Alors que les migrantes et les migrants font une fois de plus l’objet d’une campagne de rejets et de fausses informations sur leur présence qualifiée de « submersion », il est bon de rappeler que de nombreuses personnes étrangères, femmes et hommes, en situation régulière et résidant parfois depuis de nombreuses années dans nos communes, restent des oublié-e-s de la démocratie.
Elles et ils participent à la vie économique, sociale, culturelle et sportive, contribuent aux taxes à l’instar d’autres citoyennes et citoyens et leur nombre est pris en compte pour calculer la dotation que l’État verse à la région, au département et à la commune et pour calculer le nombre d’élu-e-s des conseils locaux.
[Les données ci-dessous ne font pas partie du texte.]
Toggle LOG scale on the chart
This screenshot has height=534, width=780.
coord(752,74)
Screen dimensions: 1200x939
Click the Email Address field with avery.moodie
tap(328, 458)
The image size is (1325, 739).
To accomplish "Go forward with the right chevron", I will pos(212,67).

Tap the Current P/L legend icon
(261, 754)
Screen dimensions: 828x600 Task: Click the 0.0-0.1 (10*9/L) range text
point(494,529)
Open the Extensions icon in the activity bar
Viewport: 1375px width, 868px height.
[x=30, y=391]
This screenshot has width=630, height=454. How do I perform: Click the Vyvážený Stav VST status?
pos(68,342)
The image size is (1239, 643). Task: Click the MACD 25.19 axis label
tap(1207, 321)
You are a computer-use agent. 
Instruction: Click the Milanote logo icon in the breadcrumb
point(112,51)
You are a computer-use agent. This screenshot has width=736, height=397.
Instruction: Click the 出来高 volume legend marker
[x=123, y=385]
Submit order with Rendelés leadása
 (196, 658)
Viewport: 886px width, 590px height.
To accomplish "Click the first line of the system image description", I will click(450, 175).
Cependant, si elles et ils ne viennent pas d’un pays de l’UE, elles et ils sont exclu-e-s de toute participation électorale et ne peuvent donc pas s’exprimer sur le choix des élu-e-s qui les représenteront et décideront de l’avenir de leur commune de résidence.
Cette injustice persistera encore lors des prochaines élections municipales de mars 2026.
Le droit de vote local et l’éligibilité des étrangères et étrangers non européens résidents en France serait une conquête pour la démocratie. Bien qu’il ait été à l’agenda politique en France depuis plus de quarante ans, il n’a toujours pas été adopté. Rappelons que quatorze États européens sur vingt-sept l’ont mis en œuvre. Dans certaines communes, la légitimité des élu-e-s dans nos territoires est fragile quand une forte proportion de la population n’a pas le droit de s’exprimer et est ainsi mise à l’écart des décisions locales, entraînant à sa suite des générations issues de l’immigration qui tendent à s’abstenir.
Deux propositions de lois ont été présentées à l’Assemblée et au Sénat, sans avoir obtenu la majorité requise de la part des deux Assemblées. Dans les pays européens où les étrangères et étrangers non communautaires sont électrices/électeurs et éligibles, le droit de vote local, établi depuis 1975 en Suède, 1981 au Danemark, 1985 aux Pays-Bas, n’a pas donné lieu à un vote ethnique ni à un vote musulman comme certains le craignaient dans leur argumentation contre le droit de vote.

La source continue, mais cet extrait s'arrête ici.